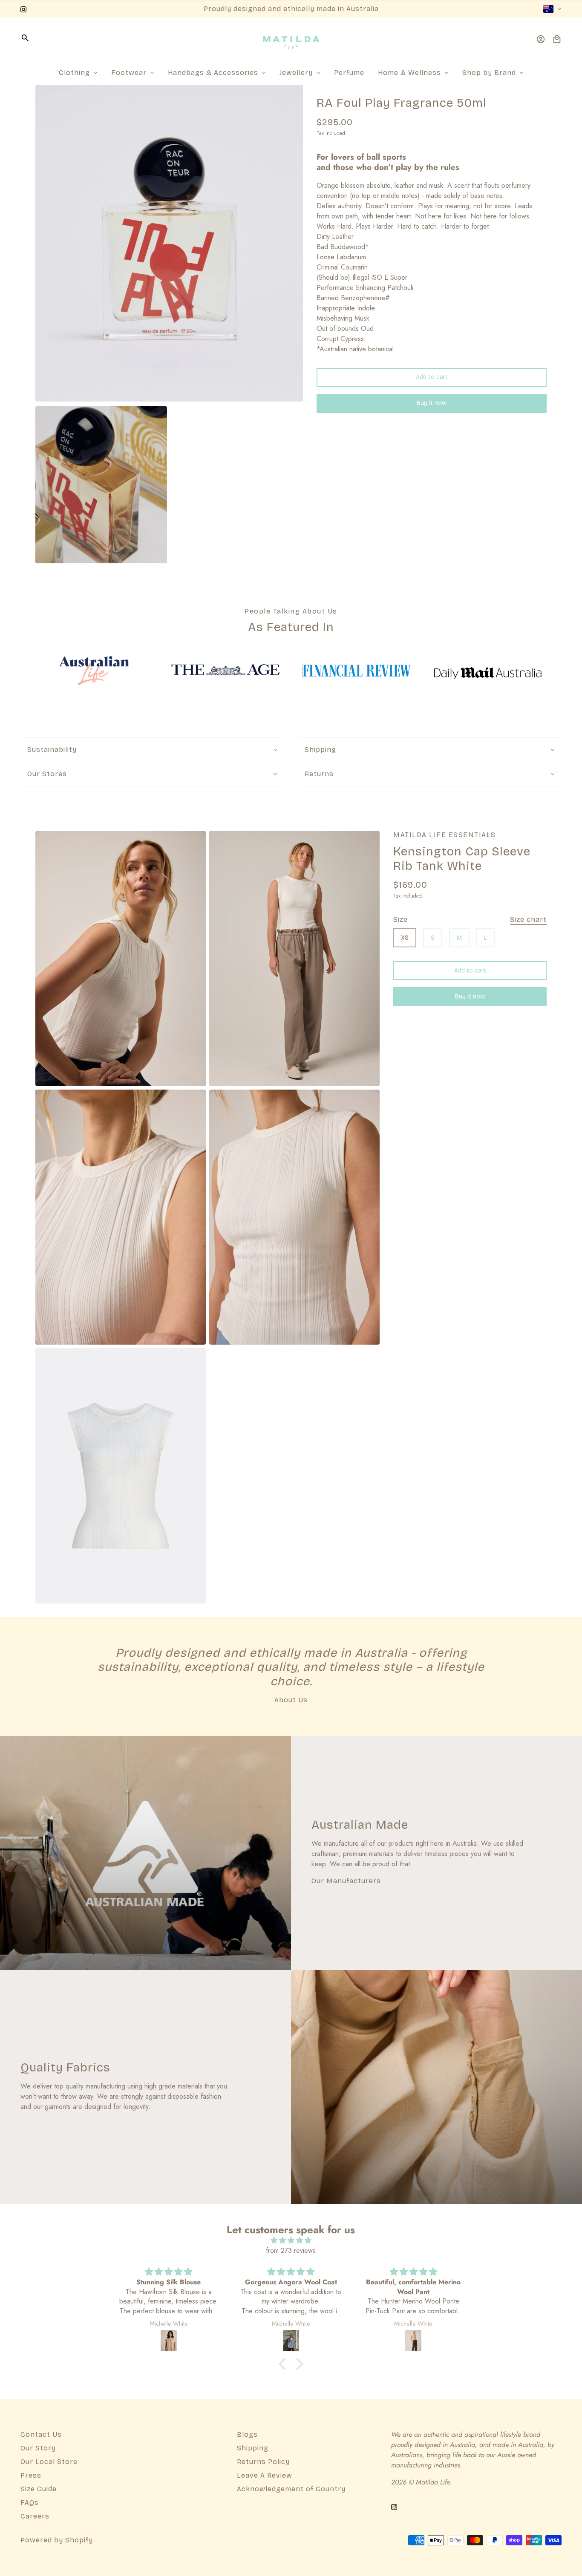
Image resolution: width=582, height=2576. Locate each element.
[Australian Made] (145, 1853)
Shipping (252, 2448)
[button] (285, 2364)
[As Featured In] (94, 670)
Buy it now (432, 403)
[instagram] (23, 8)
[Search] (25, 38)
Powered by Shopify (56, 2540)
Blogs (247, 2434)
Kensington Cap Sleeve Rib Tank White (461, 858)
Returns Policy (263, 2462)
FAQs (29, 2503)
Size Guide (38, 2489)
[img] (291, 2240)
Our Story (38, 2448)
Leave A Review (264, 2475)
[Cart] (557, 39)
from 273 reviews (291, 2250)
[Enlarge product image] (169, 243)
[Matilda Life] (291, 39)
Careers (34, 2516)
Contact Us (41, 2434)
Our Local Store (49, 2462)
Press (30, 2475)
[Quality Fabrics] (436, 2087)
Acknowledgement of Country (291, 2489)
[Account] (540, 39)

....................

### WHAT IS NEEDED:
An exact repeat of all the data is required, pictures excluded.

### OUTPUT FOR THIS EXERCISE:
Image resolution: width=582, height=2576. Locate each element.
[Australian Made] (145, 1853)
Shipping (252, 2448)
[button] (285, 2364)
[As Featured In] (94, 670)
Buy it now (432, 403)
[instagram] (23, 8)
[Search] (25, 38)
Powered by Shopify (56, 2540)
Blogs (247, 2434)
Kensington Cap Sleeve Rib Tank White (461, 858)
Returns Policy (263, 2462)
FAQs (29, 2503)
Size Guide (38, 2489)
[img] (291, 2240)
Our Story (38, 2448)
Leave A Review (264, 2475)
[Cart] (557, 39)
from 273 reviews (291, 2250)
[Enlarge product image] (169, 243)
[Matilda Life] (291, 39)
Careers (34, 2516)
Contact Us (41, 2434)
Our Local Store (49, 2462)
Press (30, 2475)
[Quality Fabrics] (436, 2087)
Acknowledgement of Country (291, 2489)
[Account] (540, 39)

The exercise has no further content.